[Stored rows]
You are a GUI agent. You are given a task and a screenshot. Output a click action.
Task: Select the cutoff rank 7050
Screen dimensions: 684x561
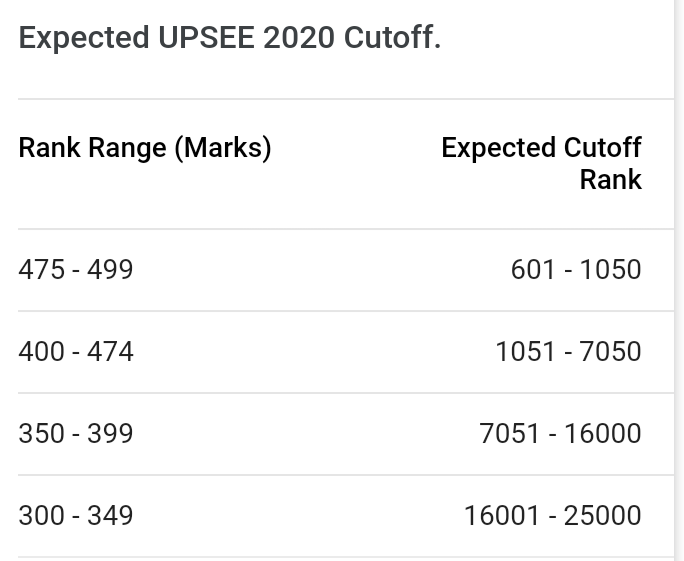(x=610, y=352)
...
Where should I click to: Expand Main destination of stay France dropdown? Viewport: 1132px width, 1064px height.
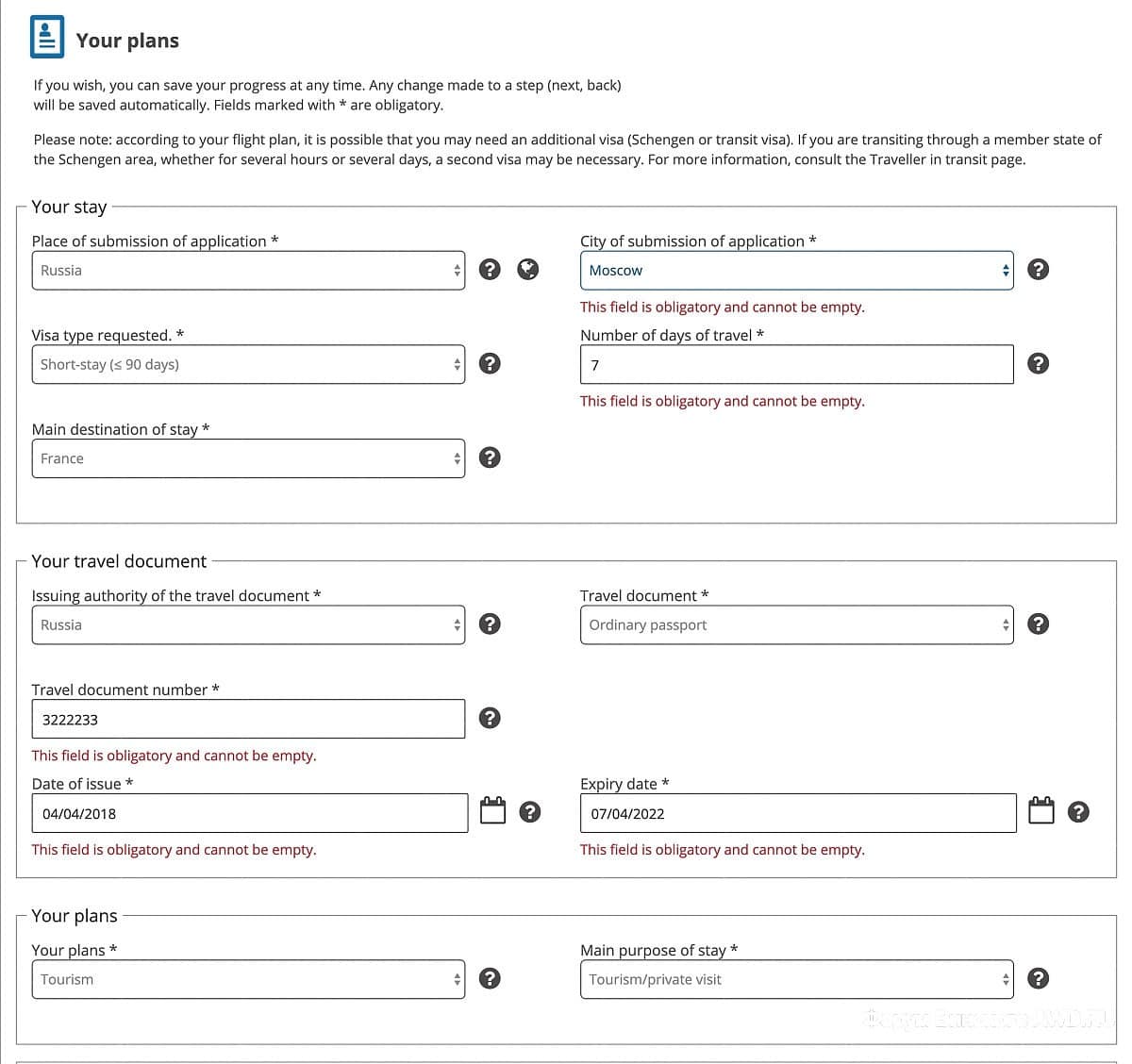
---
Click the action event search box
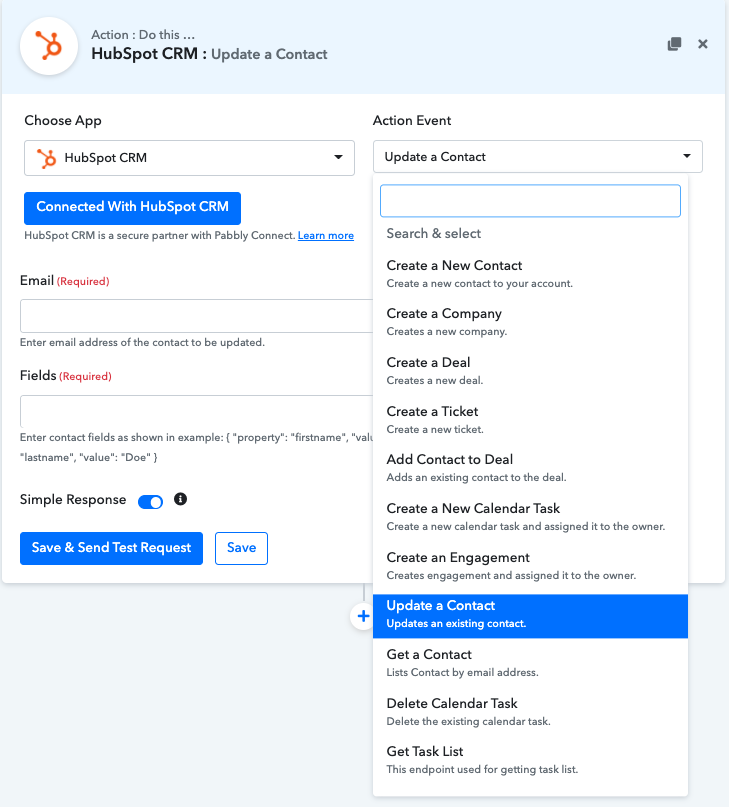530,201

[Task prompt]
Begin at the line of the records that contains "You are a GUI" and stop after the line that contains "(x=610, y=352)". Arrange those lines as a JSON list of strings, one per line, skipping blank lines and leaving the pictures out.

[Task result]
[
  "You are a GUI agent. You are given a task and a screenshot. Output a click action.",
  "Task: Select the cutoff rank 7050",
  "Screen dimensions: 684x561",
  "(x=610, y=352)"
]